#### Texte source

Vient la Révolution française et avec elle la Terreur. Le fort est alors transformé en prison, où sont internés notamment les partisans de la Terreur Collot d’Herbois, Varenne et Barère, avant d’être déportés à Cayenne.
Il garde cette fonction, lors la guerre de Crimée (1853-1856), des prisonniers autrichiens y sont détenus, pendant la Première Guerre mondiale on y enferme des soldats allemands et à partir de 1940, des résistants français sont emprisonnés au fort d’Oléron.
Les affres de la Seconde Guerre Mondiale

Lors de l’invasion allemande en mai 1940, le fort d’Oléron subit plusieurs dommages. À partir de l’armistice de 1940, il tombe aux mains de la Wehrmacht, l’armée allemande, qui le transforme en prison militaire. Le fort fait alors partie de la ligne de défense du Mur de l’Atlantique.

########

=== Consigne ===
Réécrivez le passage du texte sur le fort d'Oléron qui s'ouvre sur les mots « Les affres de » et se termine par « Mur de l’Atlantique. », en y remplaçant « prison militaire » par « caserne ».

#### Matériel

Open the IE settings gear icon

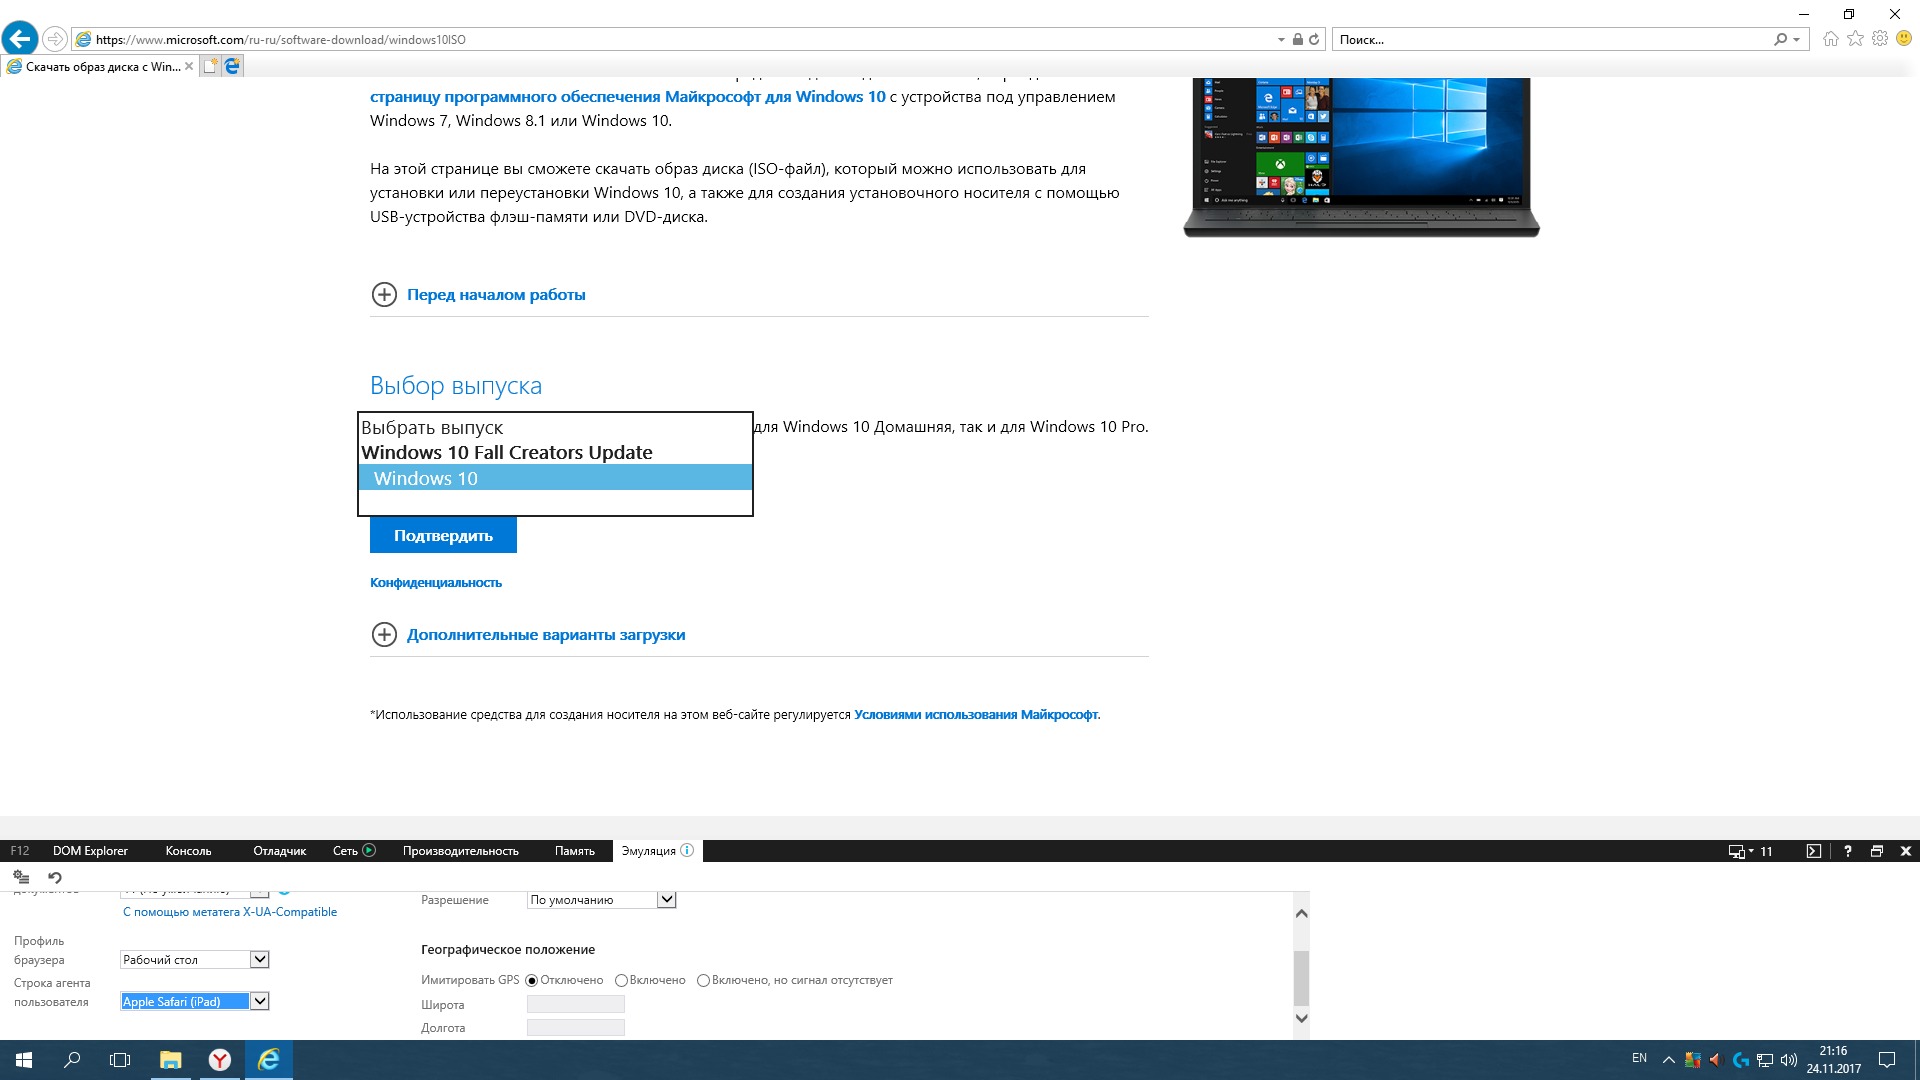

########

=== Réponse ===
Les affres de la Seconde Guerre Mondiale

Lors de l’invasion allemande en mai 1940, le fort d’Oléron subit plusieurs dommages. À partir de l’armistice de 1940, il tombe aux mains de la Wehrmacht, l’armée allemande, qui le transforme en caserne. Le fort fait alors partie de la ligne de défense du Mur de l’Atlantique.